A PHARMACEUTICAL COMPOSITION OF TRABECTEDIN AND ITS PROCESS FOR PREPARATION
FIELD OF THE INVENTION
The present invention relates to a pharmaceutical composition comprising Trabectedin, also known as ecteinascidin-743 or ET-743, and bulking agent and the process for preparation thereof.
BACKGROUND OF THE INVENTION
Trabectedin (I), chemically known as (l'R,6R,6aR,7R,13S,14S,16R)-5(acetyloxy)-3',4',6,6a,7,13,14,16-octahydro-6',8, i 4-trihydroxy-7\9-dimethoxy-4,10, 23-trimethy lspiro[6,16-(epith iopropanoxymethano)-7,13-imino-12H-1,3-dioxolo [7,8]LSoquino[3,2b][3]benzazocine-20,r(2'H)-isoquinolin]-19-one, has been approved by USFDA under the brand name YONDELIS which is a sterile lyophilized white to off-white powder/cake in a single-dose vial containing trabectedin, potassium dihydrogen phosphate, sucrose, and phosphoric acid and potassium hydroxide and stored at 2°C to 8°C. It is indicated for the treatment of patients with unresectable or metastatic liposarcoma or leiomyosarcoma who received a prior anthracycline-containing regimen.
(I) The patent publication WO 2000/69441 describes the lyophilized pharmaceutical formulation containing trabectedin (ET-743), mannitol, monopotassium phosphate and phosphoric acid to adjust the pH between 4 and 6, with the 4.8 is the preferred pH.

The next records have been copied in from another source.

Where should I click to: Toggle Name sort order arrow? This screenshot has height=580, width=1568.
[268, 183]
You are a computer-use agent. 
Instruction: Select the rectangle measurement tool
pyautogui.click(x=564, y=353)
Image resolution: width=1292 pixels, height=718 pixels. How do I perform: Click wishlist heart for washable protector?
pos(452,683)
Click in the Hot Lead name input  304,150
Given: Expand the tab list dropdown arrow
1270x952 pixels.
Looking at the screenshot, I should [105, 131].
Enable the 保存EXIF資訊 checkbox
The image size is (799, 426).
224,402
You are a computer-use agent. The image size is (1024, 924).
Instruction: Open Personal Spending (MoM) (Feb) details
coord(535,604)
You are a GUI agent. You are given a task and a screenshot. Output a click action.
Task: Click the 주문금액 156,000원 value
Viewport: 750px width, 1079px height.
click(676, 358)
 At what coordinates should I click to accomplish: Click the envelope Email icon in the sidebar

The patent US 8895557 B2 describes the composition containing trabectedin and disaccharide. The disaccharide is selected from lactose, trehalose, sucrose, maltose, isomaltose, cellobiose, isosaccharose, isotrehalose, sorbose, turanose, melibiose, gentiobiose, and mixtures thereof.
There is a need to develop a stable pharmaceutical composition of trabectedin and its process for preparation.
SUMMARY OF THE INVENTION
One embodiment of the present invention provides a pharmaceutical composition comprising trabectedin or its pharmaceutically acceptable salt and bulking agent which is selected from monosaccharide or sugar alcohol or combination thereof.
Another embodiment of the present invention provides a process for preparation of pharmaceutical composition comprising trabectedin or its pharmaceutically acceptable salt and bulking agent which is selected from monosaccharide or sugar alcohol or combination thereof.
Another embodiment of the present invention provides a pharmaceutical composition comprising trabectedin or its pharmaceutically acceptable salt and bulking agent which is selected from combination of sugar alcohol and disaccharide.
Another embodiment of the present invention provides a process for preparation of pharmaceutical composition comprising trabectedin or its pharmaceutically acceptable salt and bulking agent which is selected from combination of sugar alcohol and disaccharide.
Another embodiment of the present invention provides a pharmaceutical composition comprising trabectedin or its pharmaceutically acceptable salt and bulking agent which is selected from amino acids.
Another embodiment of the present invention provides a process for preparation of pharmaceutical composition comprising trabectedin or its pharmaceutically acceptable salt and bulking agent which is selected from amino acids.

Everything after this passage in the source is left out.